Namun, di tengah kemajuan zaman, penghormatan terhadap perempuan kerap tereduksi. Banyak perempuan masih menjadi objek eksploitasi, simbol komoditas, bahkan korban kekerasan fisik maupun verbal. Ironisnya, semua itu terjadi di tengah masyarakat yang mengaku modern. Di sisi lain, sebagian perempuan kehilangan kesadaran akan nilai dan jati dirinya sendiri, larut dalam arus gaya hidup yang justru mengikis kepekaan batin serta keanggunan jiwa yang menjadi sumber kekuatannya.

Peradaban dan Perempuan

Setiap peradaban besar lahir dari rahim perempuan. Dari kelembutan merekalah tumbuh kasih pertama; dari keteguhan merekalah lahir generasi yang tangguh. Perempuan bukan sekadar penjaga rumah tangga, tetapi rumah cinta bagi peradaban. Jika perempuan kehilangan kualitas jiwanya, rapuhlah fondasi peradaban itu sendiri.

Sejarah Islam membuktikan hal ini. Generasi sahabat yang agung tidak lahir begitu saja, tetapi dibentuk oleh sentuhan perempuan-perempuan luar biasa, Khadijah binti Khuwailid yang menopang risalah kenabian sejak awal, atau Fatimah Az-Zahra yang menjadi teladan hikmah dan kesucian. Mereka bukan pelengkap kisah, melainkan penentu arah sejarah. Karena itu, ketika Rasulullah bersabda “Tidak memuliakan perempuan kecuali orang mulia”, beliau sejatinya sedang membangun fondasi sosial: bahwa kemuliaan umat ditentukan oleh cara mereka memuliakan perempuan.

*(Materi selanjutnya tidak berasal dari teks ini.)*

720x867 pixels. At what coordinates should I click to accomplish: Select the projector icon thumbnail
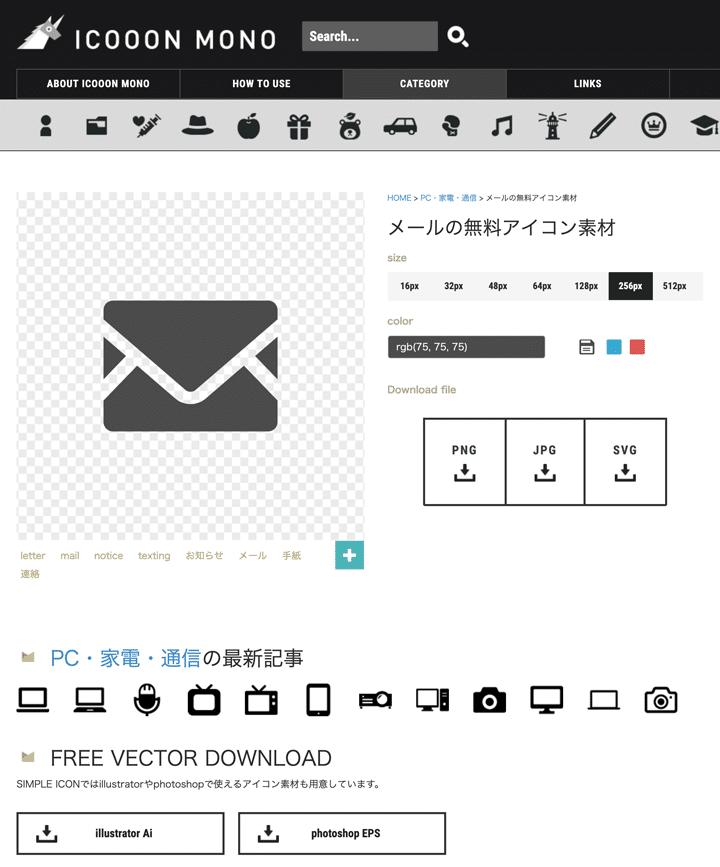[x=375, y=701]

Ketika Jiwa Perempuan Tidak Diasah

Namun, ada kegelisahan yang patut kita renungkan. Banyak perempuan kini terjebak dalam dilema antara keinginan untuk dihargai dan kehilangan arah dalam memuliakan dirinya sendiri. Mereka berusaha mempercantik tampilan luar, namun melupakan keindahan batin yang jauh lebih abadi, kecerdasan, kebijaksanaan, kesabaran, dan kelembutan. Padahal, di sanalah letak kemuliaan sejati seorang perempuan.

Jiwa perempuan yang tak diasah akan kehilangan cahaya keibuannya. Ia tak lagi mampu menjadi rumah cinta bagi kehidupan. Dan ketika perempuan berhenti mengasah jiwanya, dunia pun kehilangan keseimbangannya: rumah tangga menjadi kering dari kasih, masyarakat kehilangan empati, dan peradaban kehilangan ruh. Karena itu, memuliakan perempuan bukan hanya tugas laki-laki, melainkan tanggung jawab perempuan terhadap dirinya sendiri, untuk terus bertumbuh, belajar, dan menjaga martabat batinnya.

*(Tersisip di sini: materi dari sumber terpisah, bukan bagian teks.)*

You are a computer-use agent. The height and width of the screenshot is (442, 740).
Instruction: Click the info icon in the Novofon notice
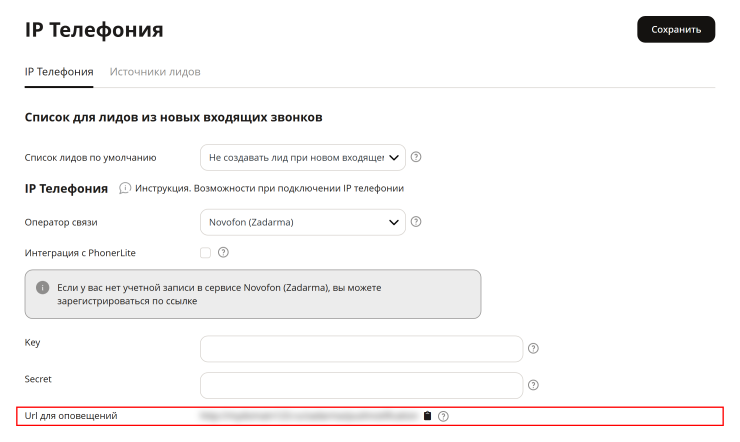click(x=42, y=287)
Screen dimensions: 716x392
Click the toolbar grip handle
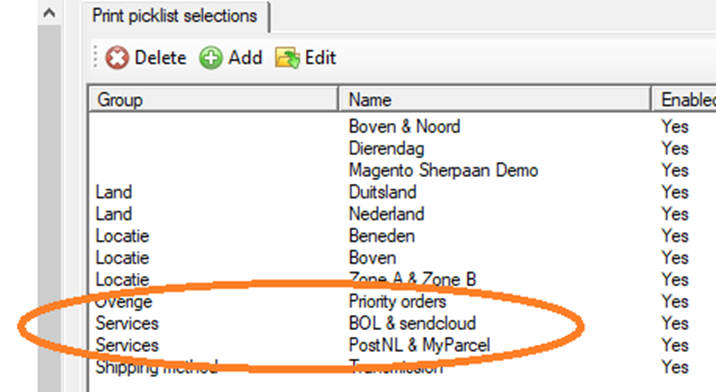[x=95, y=58]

Menjadi Rumah Bagi Kehidupan

Perempuan sejati adalah rumah bagi kehidupan. Dari pelukannya lahir kekuatan, dari tutur lembutnya tumbuh harapan. Ia bukan pelengkap, tetapi penentu arah moral masyarakat. Ketika perempuan dimuliakan, lahirlah generasi yang mencintai kehidupan; tetapi ketika perempuan dihinakan, rusaklah sendi-sendi peradaban.

Memuliakan perempuan tidak berarti menempatkan mereka di atas laki-laki, melainkan menempatkan keduanya dalam keseimbangan hakikat kemanusiaan. Sebab sebagaimana laki-laki memikul tanggung jawab kepemimpinan, perempuan memikul tanggung jawab menjaga kehidupan.

Hadis Nabi ini seharusnya menjadi pengingat bagi kita semua, bahwa kemuliaan sejati seseorang, bahkan suatu bangsa diukur dari sejauh mana ia memuliakan perempuan dan membantu mereka tumbuh dengan martabat. Sebab, peradaban yang mulia selalu lahir dari rahim yang dimuliakan.